Wow. Seems wild posting on the heels of my last post, but here it is, the end of Week 17! And what a week it was. I spent the week in DC so I had to eat restaurant food for lunch and dinner... yikes. Breakfast I was able to manage in my room. I was worried about possible weight gain during this week, but I did make sure to keep my prunes on hand and I did A LOT of walking every day around the National Mall. (Stunning Stunning Stunning!)
I am happy to report that this week I am at 170.2 having lost 2.2 lbs this week! I wasn't sure that I would lose because I had a couple of drinks and while I counted my calories as usual, I didn't have the exact nutritional information (what I LOATHE about eating out, the typical restaurant reply: we have no idea how much fat you're ingesting...) so I had to guesstimate as much as I could with a calorie counting tool. I will blog about tools next because I don't think I have done that.
I found that the first 3 days I didn't get as much water in as I needed to and that left my body feeling terrible! I actually felt dry throughout and it kinda hurt, you know, the way your plants get wilty when they need to be watered?

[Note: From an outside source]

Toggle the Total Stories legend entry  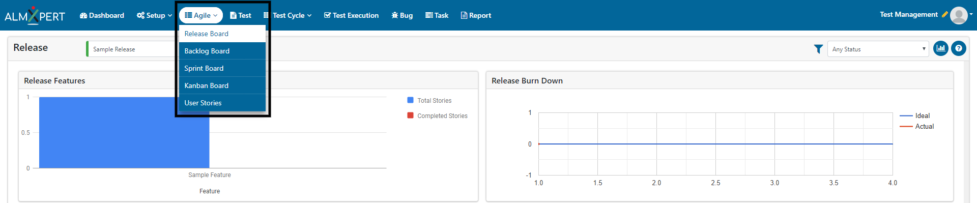[x=429, y=100]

I've never realize how a body can yell or scream for water like I do now. I made up for that these last 3 days getting at the very least 48 ounces in, which was not near enough. But I am home now and back on track and that feels GREAT!
I am excited to get my water drinking and delicious home cooked eating back on track! I do love that about home, and I am strategising for Thanksgiving! I am not concerned that I will over eat because of the fantastic restriction.
While eating out in DC, the restaurant food, I found that sometimes I would take 6 bites and feel completely full! That 'full' sensation I now recognize when I feel the food filling and touching the walls of my stomach, the only way I can describe it is that I know the size of my stomach and can tell when I have sufficiently filled it. After that, I just don't eat anymore. THAT was fantastic. For the first time in my life, I realize that I know what it feels like to feel I have had enough. Before this life changing procedure, I knew when I had had enough because I felt extremely full, which 20 minutes later turned to stuffed and felt literal pain and discomfort over that.